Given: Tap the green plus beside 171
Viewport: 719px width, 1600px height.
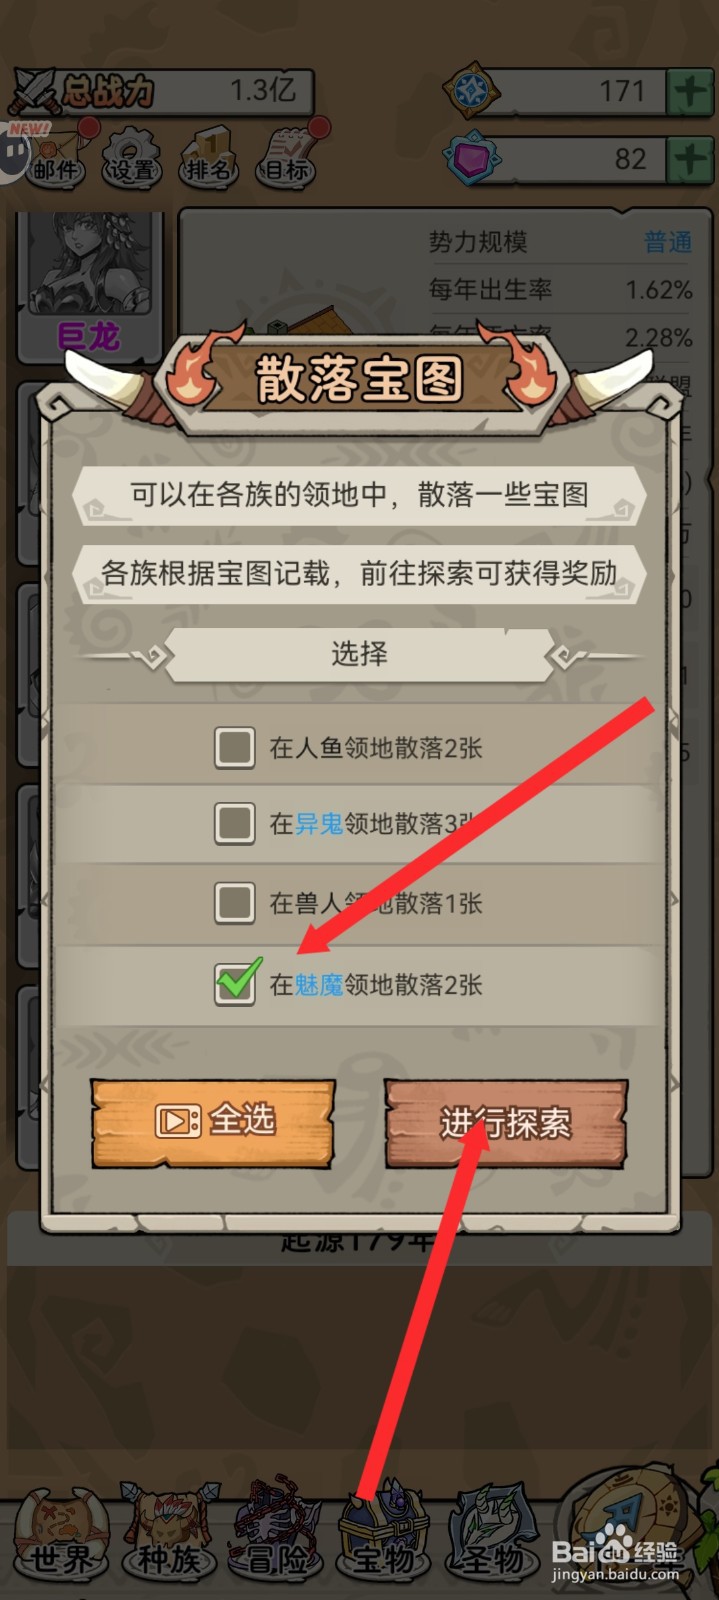Looking at the screenshot, I should pos(690,92).
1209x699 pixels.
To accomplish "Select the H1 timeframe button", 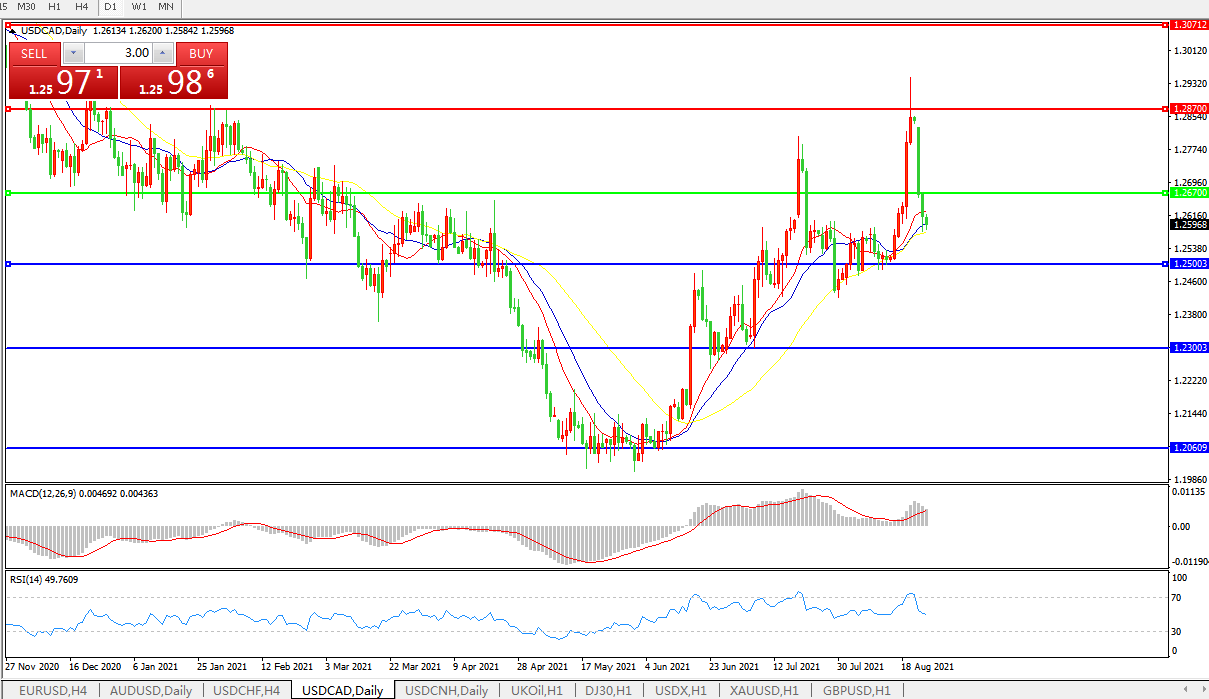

__Work instructions__. Without the pictures, repeat all the records word for word.

__Response__.
Given: Tap the green plus beside 171
Viewport: 719px width, 1600px height.
Looking at the screenshot, I should pos(690,92).
1209x699 pixels.
To accomplish "Select the H1 timeframe button", 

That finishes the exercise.